# Proving that $(u+v,u+w,v+w)$ is linearly independent [closed]

Let $V$ be a vector space over field $f$ with characteristic not equal to 2. Prove that $(u+v,u+w,v+w)$ is linearly independent if and only if $(u,v,w)$ is linearly independent.

• What are you approaches? – Friedrich Philipp Mar 17 '16 at 2:12
• Welcome to Stackexchange. You'll find that simple "Here's the statement of my exercise, solve it for me" posts will be poorly received. What is better is for you to add context: What you understand about the problem, what you've tried so far, etc. Something to both show you are part of the learning experience and to help us guide you to the appropriate help. You can consult this link for further guidance. – Shahab Mar 17 '16 at 2:12
• One implication is obvious. For the other one: $u-v=u+w-(v+w)$. – user228113 Mar 17 '16 at 3:56

Suppose $\{u,v,w\}$ are linearly independent, and further that there are constants $a,b,c \in F$ such that $a(u+v)+b(u+w) + c(v+w) = 0$.
Distributing, we see $au+av + bu + bw +cv + cw = 0$, but collecting like terms, we get $(a+b)u+(a+c)v+(b+c)w = 0$, but since $u,v,w$ are linearly independent, $a+b = 0$, $a+c = 0$, and $b+c= 0$. But then $a=b=c=0$. So $\{u+v,u+w,v+w\}$ is linearly independent.
Suppose $u$, $v$, and $w$ are independent; then we can extend this list to a basis of our vector space.

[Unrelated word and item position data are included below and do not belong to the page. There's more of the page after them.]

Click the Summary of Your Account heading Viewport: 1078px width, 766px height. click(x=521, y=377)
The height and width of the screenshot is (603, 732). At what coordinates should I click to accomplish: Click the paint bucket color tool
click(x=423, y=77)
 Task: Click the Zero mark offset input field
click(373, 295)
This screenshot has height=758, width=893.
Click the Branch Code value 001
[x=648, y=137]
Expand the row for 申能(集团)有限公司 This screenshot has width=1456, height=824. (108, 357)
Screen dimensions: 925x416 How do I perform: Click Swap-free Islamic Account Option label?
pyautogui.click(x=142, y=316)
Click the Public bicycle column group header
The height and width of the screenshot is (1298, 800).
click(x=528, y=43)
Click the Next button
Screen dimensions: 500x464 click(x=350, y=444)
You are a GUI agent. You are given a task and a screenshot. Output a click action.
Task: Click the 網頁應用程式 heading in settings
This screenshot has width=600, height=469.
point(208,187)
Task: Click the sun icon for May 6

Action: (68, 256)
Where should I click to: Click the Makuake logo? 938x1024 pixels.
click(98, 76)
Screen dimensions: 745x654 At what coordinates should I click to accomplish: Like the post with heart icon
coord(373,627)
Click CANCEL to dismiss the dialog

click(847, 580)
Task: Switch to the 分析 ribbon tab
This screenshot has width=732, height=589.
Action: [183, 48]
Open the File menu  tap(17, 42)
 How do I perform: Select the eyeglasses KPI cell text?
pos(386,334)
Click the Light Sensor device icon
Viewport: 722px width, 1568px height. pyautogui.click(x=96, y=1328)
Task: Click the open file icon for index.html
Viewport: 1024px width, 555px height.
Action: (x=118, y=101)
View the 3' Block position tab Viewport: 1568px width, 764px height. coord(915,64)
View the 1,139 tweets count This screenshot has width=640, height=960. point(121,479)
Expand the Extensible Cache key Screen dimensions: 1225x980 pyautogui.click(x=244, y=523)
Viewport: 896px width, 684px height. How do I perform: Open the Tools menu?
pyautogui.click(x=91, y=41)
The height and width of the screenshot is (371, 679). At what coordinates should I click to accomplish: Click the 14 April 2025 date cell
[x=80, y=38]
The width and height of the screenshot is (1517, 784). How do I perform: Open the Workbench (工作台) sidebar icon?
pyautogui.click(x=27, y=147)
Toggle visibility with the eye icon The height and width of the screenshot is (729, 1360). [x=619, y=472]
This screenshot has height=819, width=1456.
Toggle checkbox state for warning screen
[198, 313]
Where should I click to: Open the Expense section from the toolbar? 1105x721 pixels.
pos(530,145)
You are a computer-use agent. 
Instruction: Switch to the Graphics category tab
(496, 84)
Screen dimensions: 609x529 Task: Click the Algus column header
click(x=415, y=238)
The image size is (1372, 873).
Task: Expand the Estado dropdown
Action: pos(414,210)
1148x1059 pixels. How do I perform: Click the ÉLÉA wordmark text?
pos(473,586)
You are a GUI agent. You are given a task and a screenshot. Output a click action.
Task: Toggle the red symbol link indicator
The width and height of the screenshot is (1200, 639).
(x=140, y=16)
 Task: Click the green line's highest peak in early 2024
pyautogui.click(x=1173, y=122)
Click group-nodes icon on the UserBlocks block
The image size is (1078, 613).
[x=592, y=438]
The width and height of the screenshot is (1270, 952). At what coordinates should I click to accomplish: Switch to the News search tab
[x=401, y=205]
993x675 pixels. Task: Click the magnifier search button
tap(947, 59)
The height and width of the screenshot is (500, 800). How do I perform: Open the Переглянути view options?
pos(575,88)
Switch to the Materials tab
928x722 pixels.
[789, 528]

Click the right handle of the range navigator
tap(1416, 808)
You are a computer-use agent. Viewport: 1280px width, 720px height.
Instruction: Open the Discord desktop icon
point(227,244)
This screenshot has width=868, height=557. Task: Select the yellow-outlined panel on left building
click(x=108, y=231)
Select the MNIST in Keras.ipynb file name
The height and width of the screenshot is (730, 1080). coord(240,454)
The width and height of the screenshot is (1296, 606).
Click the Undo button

The determinant of a matrix with these basis vectors as its columns is nonzero iff the columns are independent, so it is indeed nonzero. Moreover, the determinant is invariant under elementary column operations, and the other list you suggested can be obtained in this way. Hence the other list is part of another basis, and is independent.